Mit einem bewegenden Post hat die Polizei im Rheinisch-Bergischen Kreis auf die Gefahr von Badeunfällen aufmerksam gemacht. Die Statistik der vergangenen Tage zeigen schockierende Zahlen. Auch die Follower sprechen den Familien ihr Beileid aus – machen aber auch auf ein großes Problem aufmerksam.

Allein in den vergangenen zwei Wochen sind sechs Menschen beim Schwimmen in offenen Gewässern in Nordrhein-Westfalen ums Leben gekommen – die meisten von ihnen unter 30 Jahre alt. Das ist die schreckliche Statistik, auf welche die Polizei Rheinisch-Bergischer Kreis am Freitag (18. Juni) aufmerksam macht.

Sechs Badetote in NRW, zwei Mädchen vermisst

Die Suche nach zwei vermissten Mädchen (13, 14) wird unterdessen weiter fortgesetzt. Die Mädchen waren beim Schwimmen im Rhein in Duisburg am Mittwoch (16. Juni) in den Fluten am Alsumer Steig untergegangen. Ein Großaufgebot von Polizei, Feuerwehr, Tauchern und Rettungsorganisationen suchte fieberhaft nach ihnen. Ohne Erfolg.
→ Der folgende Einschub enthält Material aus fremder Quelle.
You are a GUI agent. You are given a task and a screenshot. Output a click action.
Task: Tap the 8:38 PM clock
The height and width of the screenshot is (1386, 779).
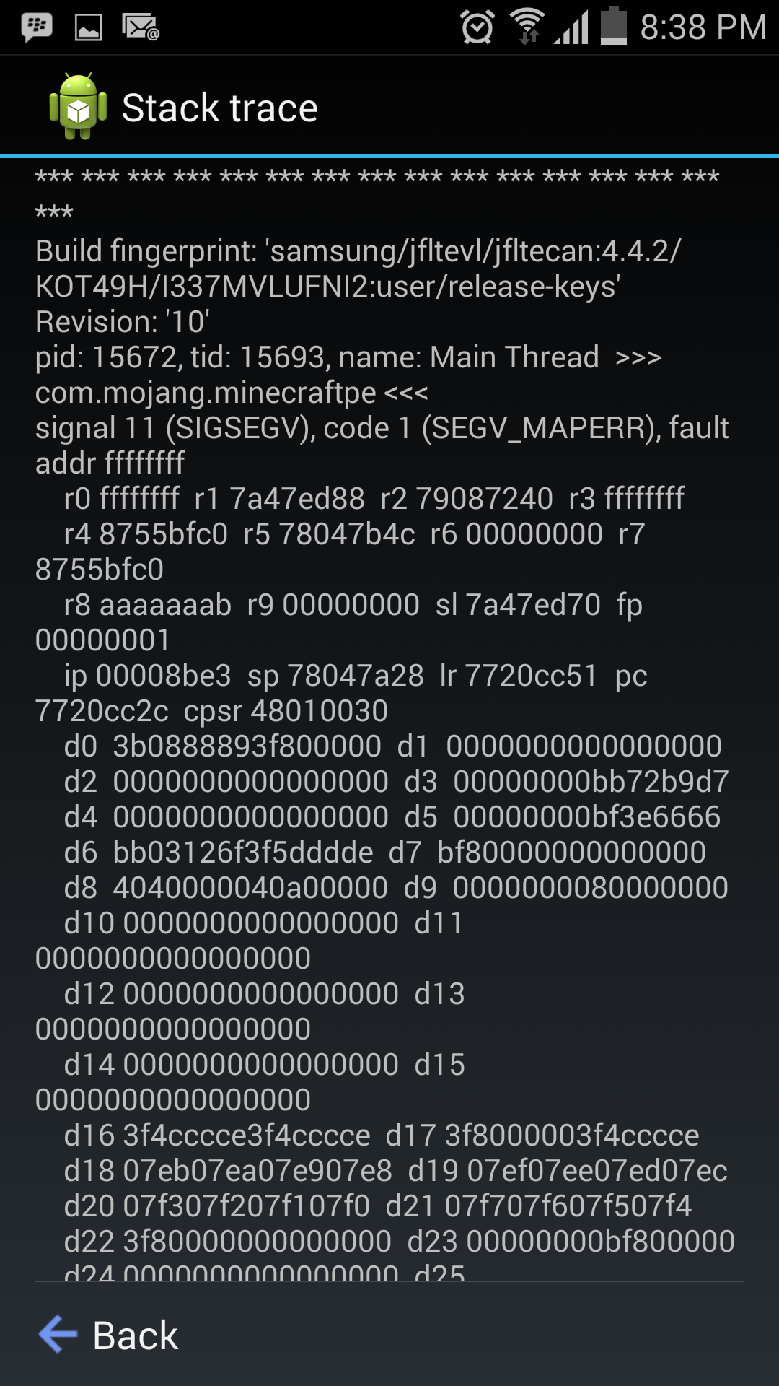703,27
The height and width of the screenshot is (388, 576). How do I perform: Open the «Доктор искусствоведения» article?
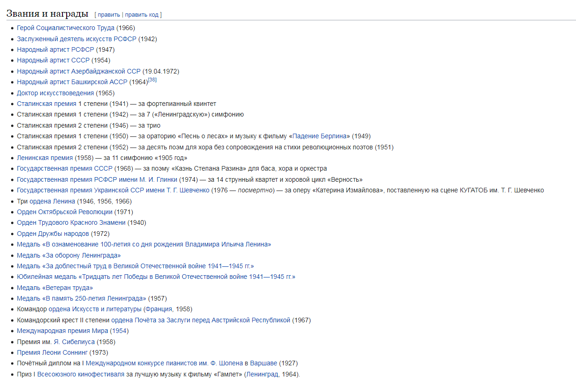55,93
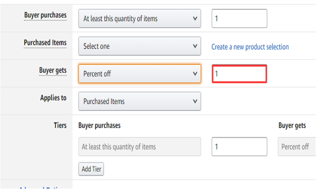The image size is (316, 189).
Task: Click the "Tiers" section label
Action: pos(60,125)
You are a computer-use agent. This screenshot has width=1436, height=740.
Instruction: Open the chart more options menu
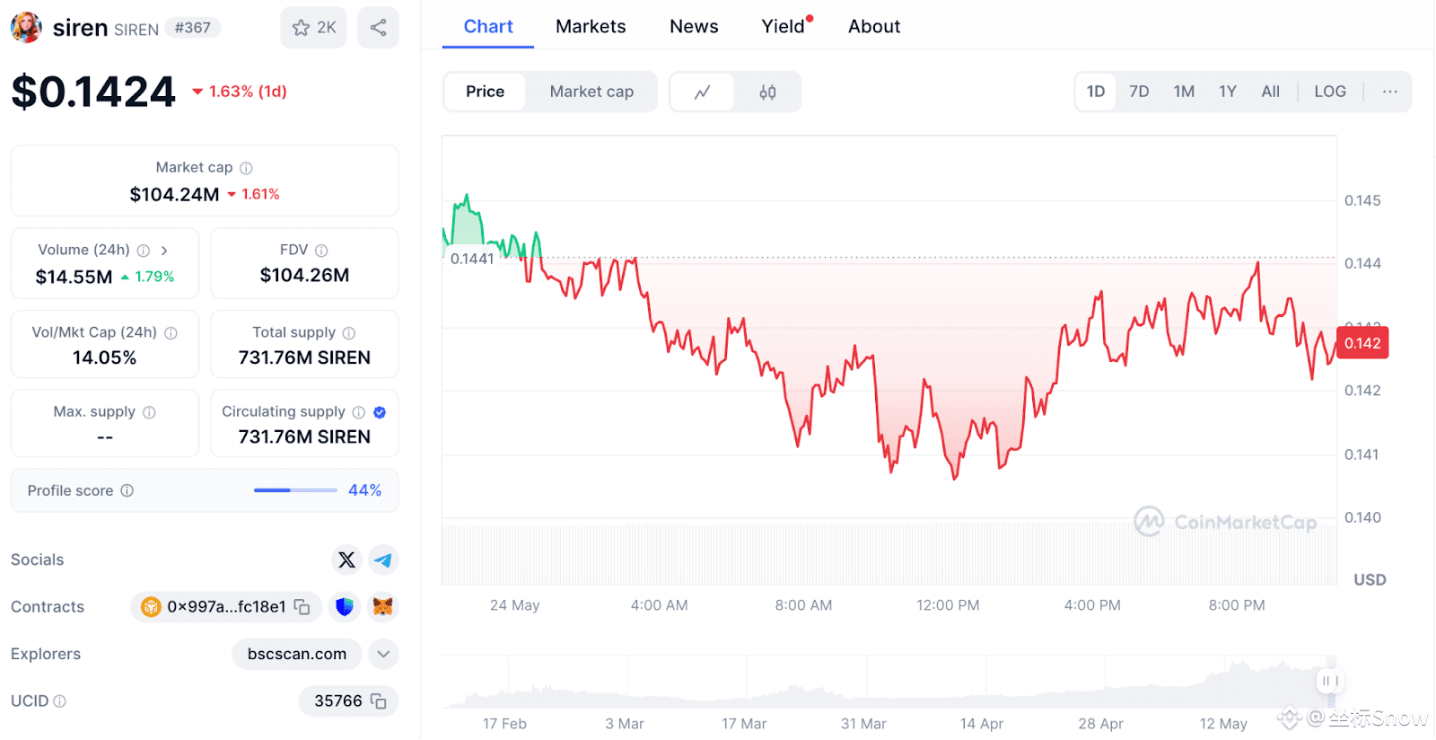[x=1389, y=92]
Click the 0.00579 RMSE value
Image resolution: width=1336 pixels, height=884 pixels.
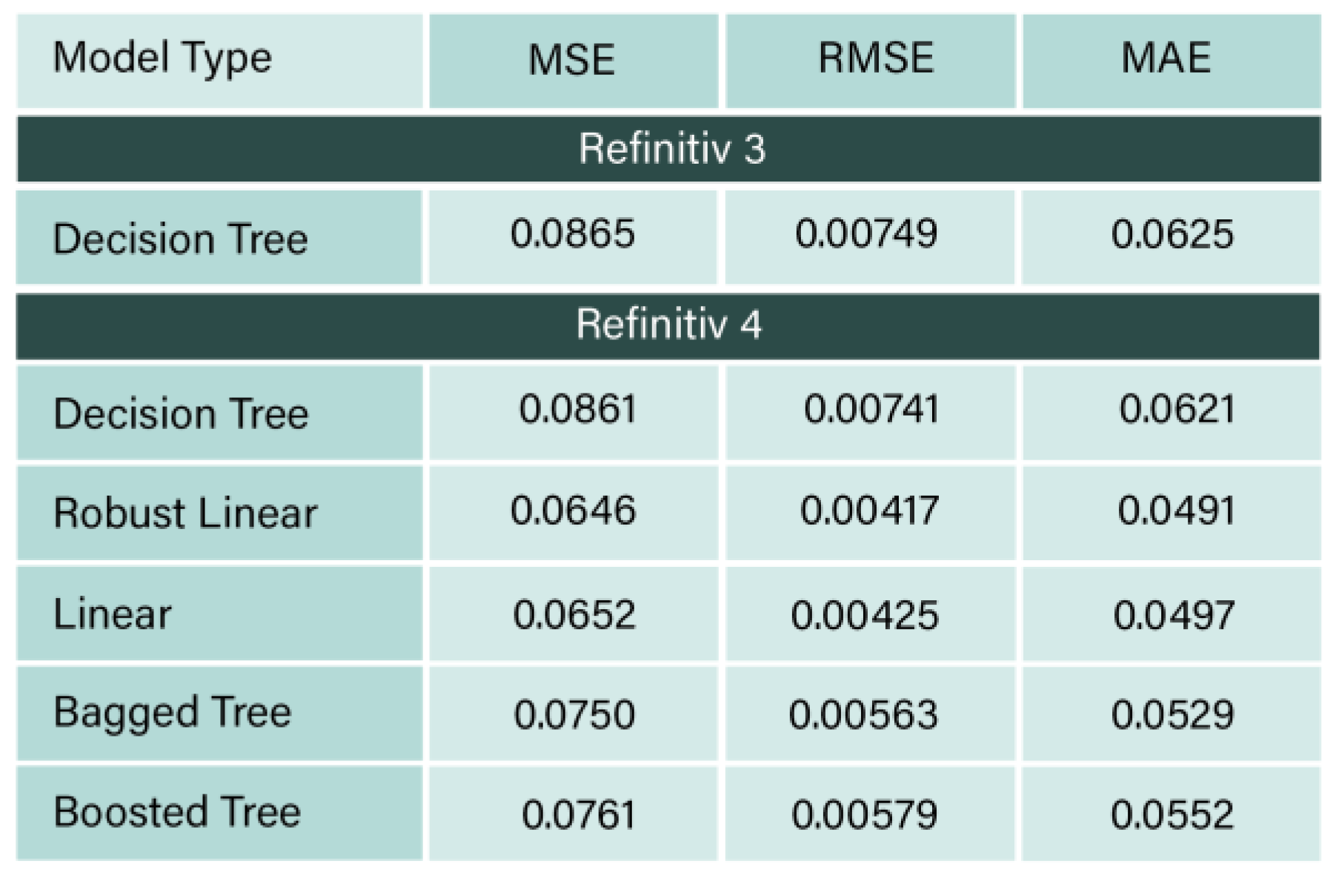pyautogui.click(x=864, y=814)
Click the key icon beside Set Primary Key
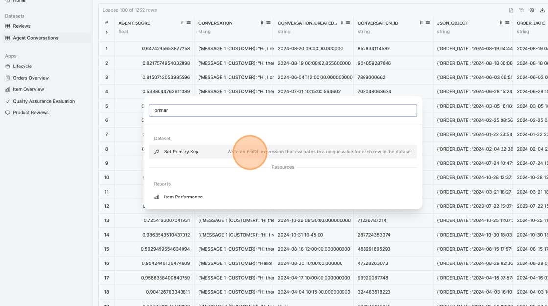Image resolution: width=548 pixels, height=306 pixels. click(x=157, y=152)
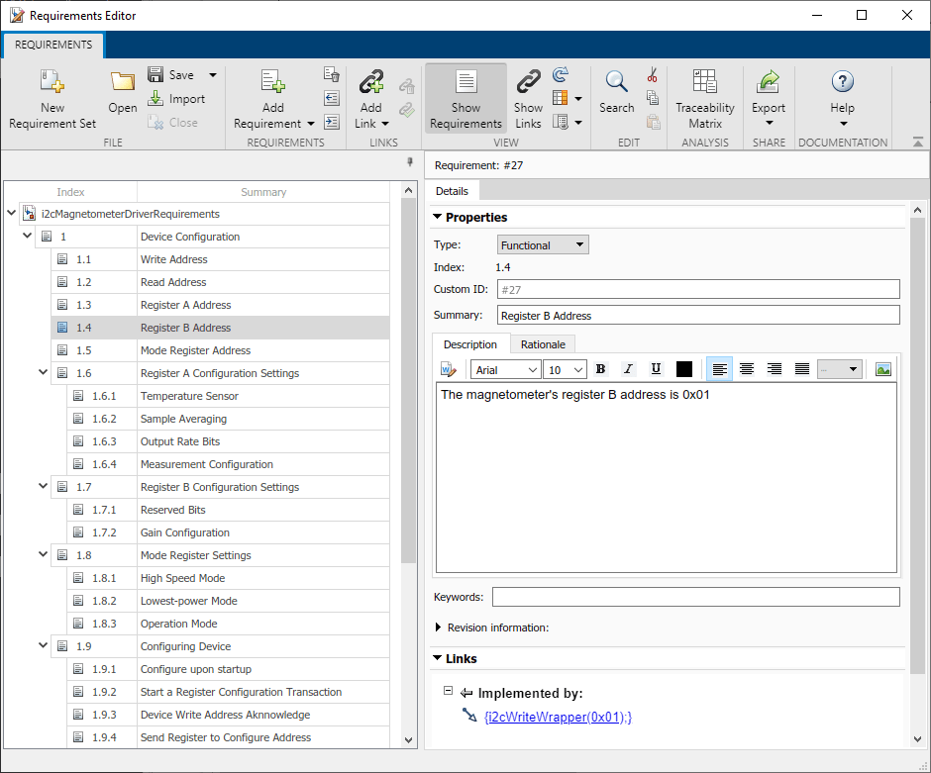Open the Export dropdown button

click(x=769, y=99)
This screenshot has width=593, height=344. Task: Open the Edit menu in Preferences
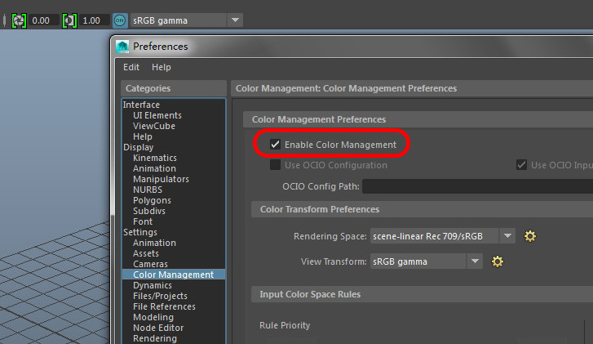pyautogui.click(x=131, y=67)
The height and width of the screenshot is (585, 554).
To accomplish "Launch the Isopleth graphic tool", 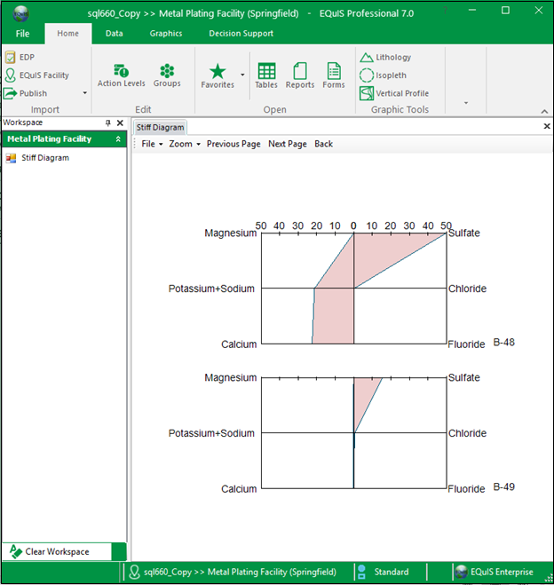I will pyautogui.click(x=384, y=75).
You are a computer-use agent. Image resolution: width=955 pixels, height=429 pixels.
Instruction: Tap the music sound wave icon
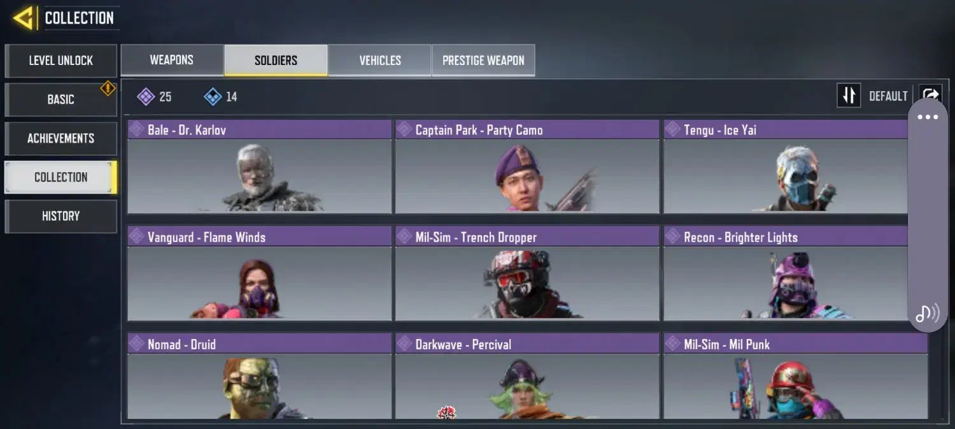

Große Hoffnung, die beiden Mädchen noch lebend zu finden, besteht kaum. Die 17-jährige Freundin der beiden Jugendlichen hatten die Rettungskräfte noch an dem Mittwoch tot aus dem Rhein bergen können. Trotz sofort eingeleiteter Reanimationsmaßnahmen habe ein Notarzt nur noch ihren Tod feststellen können.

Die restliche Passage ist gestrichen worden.